The xgboost.XGBRFRegressor
class extends XGBoost’s capabilities by implementing a random forest regressor, offering an alternative approach to regression tasks while maintaining the performance and efficiency of the XGBoost framework.
This example demonstrates how to use XGBRFRegressor
to train a model on the California Housing dataset, covering the essential steps: loading data, splitting into train/test sets, defining model parameters, training the model, and evaluating its performance.
from sklearn.datasets import fetch_california_housing
from sklearn.model_selection import train_test_split
from sklearn.metrics import mean_squared_error, r2_score
import xgboost as xgb
# Load the California Housing dataset
data = fetch_california_housing()
X, y = data.data, data.target
# Split data into train and test sets
X_train, X_test, y_train, y_test = train_test_split(X, y, test_size=0.2, random_state=42)
# Define XGBRFRegressor model parameters
params = {
'objective': 'reg:squarederror',
'max_depth': 3,
'learning_rate': 0.1,
'subsample': 0.8,
'colsample_bynode': 0.8,
'num_parallel_tree': 100,
'random_state': 42
}
# Instantiate XGBRFRegressor with the parameters
model = xgb.XGBRFRegressor(**params)
# Train the model
model.fit(X_train, y_train)
# Make predictions on the test set
y_pred = model.predict(X_test)
# Evaluate model performance
mse = mean_squared_error(y_test, y_pred)
r2 = r2_score(y_test, y_pred)
print(f"Mean Squared Error: {mse:.2f}")
print(f"R-squared: {r2:.2f}")
First, we load the California Housing dataset using sklearn.datasets.fetch_california_housing()
and split the data into training and test sets with sklearn.model_selection.train_test_split()
.
Next, we define the XGBRFRegressor
model parameters in a dictionary.
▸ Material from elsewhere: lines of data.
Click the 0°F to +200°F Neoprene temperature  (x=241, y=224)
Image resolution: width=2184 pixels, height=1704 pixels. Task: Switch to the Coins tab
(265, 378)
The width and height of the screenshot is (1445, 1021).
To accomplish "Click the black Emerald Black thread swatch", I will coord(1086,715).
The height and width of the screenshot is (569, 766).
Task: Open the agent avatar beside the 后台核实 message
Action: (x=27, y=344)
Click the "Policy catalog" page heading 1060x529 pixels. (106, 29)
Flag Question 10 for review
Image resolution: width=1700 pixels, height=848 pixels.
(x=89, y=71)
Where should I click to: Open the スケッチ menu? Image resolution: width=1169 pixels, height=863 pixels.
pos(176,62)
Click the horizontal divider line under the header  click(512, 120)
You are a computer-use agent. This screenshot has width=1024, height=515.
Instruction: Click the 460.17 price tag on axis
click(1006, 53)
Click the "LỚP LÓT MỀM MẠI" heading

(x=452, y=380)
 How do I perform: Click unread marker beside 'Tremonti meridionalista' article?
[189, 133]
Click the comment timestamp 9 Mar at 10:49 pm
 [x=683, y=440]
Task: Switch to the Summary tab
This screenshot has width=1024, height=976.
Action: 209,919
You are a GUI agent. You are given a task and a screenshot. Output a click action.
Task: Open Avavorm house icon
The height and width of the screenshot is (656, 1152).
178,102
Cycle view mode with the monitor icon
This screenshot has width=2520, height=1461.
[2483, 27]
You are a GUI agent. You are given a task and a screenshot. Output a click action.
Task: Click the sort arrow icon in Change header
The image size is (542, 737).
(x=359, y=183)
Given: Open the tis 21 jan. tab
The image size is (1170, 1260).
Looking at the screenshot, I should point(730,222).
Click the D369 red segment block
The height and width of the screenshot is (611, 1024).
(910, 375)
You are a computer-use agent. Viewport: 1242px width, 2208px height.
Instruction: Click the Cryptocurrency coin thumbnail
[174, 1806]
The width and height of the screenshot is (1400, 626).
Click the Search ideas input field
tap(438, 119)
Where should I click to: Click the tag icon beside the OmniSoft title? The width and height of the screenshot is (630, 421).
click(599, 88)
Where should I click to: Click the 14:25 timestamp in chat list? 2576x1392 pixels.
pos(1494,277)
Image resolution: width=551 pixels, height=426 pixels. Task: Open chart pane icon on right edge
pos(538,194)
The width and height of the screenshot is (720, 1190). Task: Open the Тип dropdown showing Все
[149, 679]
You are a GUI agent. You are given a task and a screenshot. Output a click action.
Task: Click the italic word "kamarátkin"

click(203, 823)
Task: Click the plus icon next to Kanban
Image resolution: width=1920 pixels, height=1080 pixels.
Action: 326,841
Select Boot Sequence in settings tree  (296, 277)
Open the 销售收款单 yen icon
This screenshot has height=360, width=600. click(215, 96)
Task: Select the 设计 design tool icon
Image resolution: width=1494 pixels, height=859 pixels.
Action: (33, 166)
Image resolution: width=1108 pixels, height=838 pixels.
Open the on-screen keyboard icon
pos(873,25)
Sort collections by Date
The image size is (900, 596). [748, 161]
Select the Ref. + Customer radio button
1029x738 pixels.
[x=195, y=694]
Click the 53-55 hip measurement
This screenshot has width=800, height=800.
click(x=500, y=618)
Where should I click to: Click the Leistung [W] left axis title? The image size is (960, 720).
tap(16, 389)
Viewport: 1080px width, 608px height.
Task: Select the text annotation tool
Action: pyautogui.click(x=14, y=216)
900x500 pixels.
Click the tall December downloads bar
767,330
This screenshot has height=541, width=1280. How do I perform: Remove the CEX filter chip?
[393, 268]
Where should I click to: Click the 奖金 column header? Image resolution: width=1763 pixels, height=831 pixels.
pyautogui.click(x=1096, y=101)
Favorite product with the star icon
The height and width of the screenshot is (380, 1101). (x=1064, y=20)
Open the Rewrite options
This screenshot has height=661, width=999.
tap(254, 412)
The 'objective'
parameter is set to 'reg:squarederror'
for regression tasks. Other parameters, such as 'max_depth'
, 'learning_rate'
, and 'num_parallel_tree'
, control the model’s complexity and training process.
We create an instance of the XGBRFRegressor
with the defined parameters and train the model using the fit()
method on the training data. After training, we make predictions on the test set using the predict()
method.
Finally, we evaluate the model’s performance using metrics from sklearn.metrics
. We calculate the mean squared error (MSE) and the coefficient of determination (R-squared), printing them to showcase the model’s effectiveness.
By following this example, you can efficiently train an XGBoost random forest model for regression tasks using the xgboost.XGBRFRegressor
class, maintaining control over the model’s hyperparameters and easily assessing its performance.